Cantor diagonalization and fundamental theorem

Question

Can the Cantor diagonal argument be use to check countability of natural numbers? I know how it sounds, but anyway.

According to the fundamental theorem of arithmetic, any natural number can be expressed as an unique product of primes.

if we denote primes $2,3,5,\ldots$ as $P_1,P_2,P_3,\ldots$ and include $1$ as part of the system, we will get,

$$D = [1, P_1, P_2, P_3,\ldots]$$

we can write any natural number as series of $[d]$ that goes on forever, as we can keep on appending $1$ to any product of primes forever.

for example $6$ is $2 \cdot 3 \cdot 1 \cdot 1 \cdot 1 \cdot 1 \cdot 1.....$

Now, we use the Cantor diagonalization, and enumerate all possible combinations of D.

$$1 - D_{11}, D_{12}, D_{13}, D_{14}, ...$$ $$...$$ $$n - D_{n1}, D_{n2}, D_{n3}, D_{n4}, ...$$ $$...$$

Can we show that there is another number that is not in the list? If we assume that there is a function, $\operatorname{Next}(D)$, that gives as the next element in $[D]$.

$$P_1 = \operatorname{Next}(1)$$ $$P{n+1} = \operatorname{Next}(P_n)$$

since there is always the next prime, we can construct,

$$m = \operatorname{Next}(D_{11}) \cdot \operatorname{Next}(D_{22}) \cdot \operatorname{Next}(D_{33}) \cdot \operatorname{Next}(D_{44})...$$

This is analogous to adding $1$ to diagonal elements applied to real numbers.

From the same diagonalization argument this number, '$m$' cannot be in the list. It is a contradiction, and natural numbers aren't countable...

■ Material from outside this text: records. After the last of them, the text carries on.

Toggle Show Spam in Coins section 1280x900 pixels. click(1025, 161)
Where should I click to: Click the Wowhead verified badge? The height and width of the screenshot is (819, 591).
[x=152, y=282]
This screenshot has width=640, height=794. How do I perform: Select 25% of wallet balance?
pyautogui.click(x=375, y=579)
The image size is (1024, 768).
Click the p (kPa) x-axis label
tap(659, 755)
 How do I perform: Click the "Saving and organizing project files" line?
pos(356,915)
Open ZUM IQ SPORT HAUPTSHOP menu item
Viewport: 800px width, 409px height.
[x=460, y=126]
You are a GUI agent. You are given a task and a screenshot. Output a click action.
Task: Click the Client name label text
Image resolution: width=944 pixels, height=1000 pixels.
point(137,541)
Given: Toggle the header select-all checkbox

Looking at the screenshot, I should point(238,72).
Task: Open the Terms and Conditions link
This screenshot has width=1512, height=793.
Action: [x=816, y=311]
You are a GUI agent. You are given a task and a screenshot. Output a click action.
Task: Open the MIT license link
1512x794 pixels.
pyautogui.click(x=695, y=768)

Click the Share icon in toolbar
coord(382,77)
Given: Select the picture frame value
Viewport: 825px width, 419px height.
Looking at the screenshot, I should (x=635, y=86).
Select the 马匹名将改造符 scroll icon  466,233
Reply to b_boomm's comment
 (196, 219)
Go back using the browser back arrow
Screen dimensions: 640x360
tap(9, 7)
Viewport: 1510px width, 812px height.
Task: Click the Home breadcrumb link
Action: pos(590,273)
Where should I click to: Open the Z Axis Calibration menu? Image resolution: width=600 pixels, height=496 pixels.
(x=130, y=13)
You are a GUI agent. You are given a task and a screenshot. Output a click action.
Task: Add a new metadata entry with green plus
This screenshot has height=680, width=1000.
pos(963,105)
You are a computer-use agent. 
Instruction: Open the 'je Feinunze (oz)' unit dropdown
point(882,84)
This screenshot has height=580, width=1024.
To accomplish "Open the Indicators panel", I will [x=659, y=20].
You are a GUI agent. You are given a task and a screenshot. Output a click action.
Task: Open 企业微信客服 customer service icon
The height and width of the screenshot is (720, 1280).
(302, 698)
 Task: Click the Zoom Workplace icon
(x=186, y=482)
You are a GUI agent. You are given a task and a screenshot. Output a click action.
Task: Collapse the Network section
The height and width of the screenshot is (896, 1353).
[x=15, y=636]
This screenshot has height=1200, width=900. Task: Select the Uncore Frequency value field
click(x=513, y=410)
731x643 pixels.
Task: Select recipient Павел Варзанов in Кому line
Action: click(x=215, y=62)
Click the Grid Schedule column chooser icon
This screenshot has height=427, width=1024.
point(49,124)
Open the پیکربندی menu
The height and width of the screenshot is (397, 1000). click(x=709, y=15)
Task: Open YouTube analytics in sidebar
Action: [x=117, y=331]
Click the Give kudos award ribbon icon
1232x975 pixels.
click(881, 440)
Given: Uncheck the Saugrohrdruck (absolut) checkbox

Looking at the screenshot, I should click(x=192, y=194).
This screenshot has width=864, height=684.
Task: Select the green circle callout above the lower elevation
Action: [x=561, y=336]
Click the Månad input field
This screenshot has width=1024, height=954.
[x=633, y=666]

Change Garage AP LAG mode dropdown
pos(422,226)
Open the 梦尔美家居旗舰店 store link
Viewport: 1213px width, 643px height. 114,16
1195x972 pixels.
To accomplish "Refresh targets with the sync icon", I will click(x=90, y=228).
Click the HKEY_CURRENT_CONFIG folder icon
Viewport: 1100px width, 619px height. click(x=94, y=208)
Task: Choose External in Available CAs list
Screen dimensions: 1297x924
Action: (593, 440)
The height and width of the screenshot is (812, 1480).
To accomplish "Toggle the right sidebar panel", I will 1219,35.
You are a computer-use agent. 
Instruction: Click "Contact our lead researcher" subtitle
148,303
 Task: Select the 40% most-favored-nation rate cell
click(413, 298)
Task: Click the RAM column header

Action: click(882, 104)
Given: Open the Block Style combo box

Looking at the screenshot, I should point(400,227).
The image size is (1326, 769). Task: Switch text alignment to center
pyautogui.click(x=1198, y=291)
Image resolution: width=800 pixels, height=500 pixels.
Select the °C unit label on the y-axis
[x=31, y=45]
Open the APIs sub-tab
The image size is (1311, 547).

Can someone point on a rigurous discussion of such a reasoning?

Thanks!

Answer 1

Product of infinitely many primes is not a natural number.

Answer 2

Suppose we make start to make a list of the integers using your scheme: \begin{align} 1&\to 1,1,1,1,1,1,\ldots\\ 2&\to 2,1,1,1,1,1,\ldots\\ 3&\to 3,1,1,1,1,1,\ldots\\ 4&\to 2,2,1,1,1,1,\ldots\\ 5&\to 5,1,1,1,1,1\ldots\\ 6&\to 3,2,1,1,1,1\ldots\\ \end{align} and so forth. What happens if we apply the diagonal argument?

There are two possibilities: the diagonal contains infinitely many primes or finitely many primes. Let's consider these cases in turn:

• There are infinitely many primes on the diagonal. In that case, our string would contain an infinite number of primes. But that won't represent a natural number, since this would be infinitely large! So this would give no valid number.
• There are finitely many primes on the diagonal. If that's the case, the diagonal argument does give us a string which represents a natural number by its prime factors. To see which one, all we need do is multiply all the factors. But if it's a natural number, then it must show up on our list already---we have not added anything to our list.

So either we get a duplicate of something on our list, or something that doesn't make sense on our list. Hence in neither case does the diagonal argument allow us to conclude that the natural numbers are uncountable.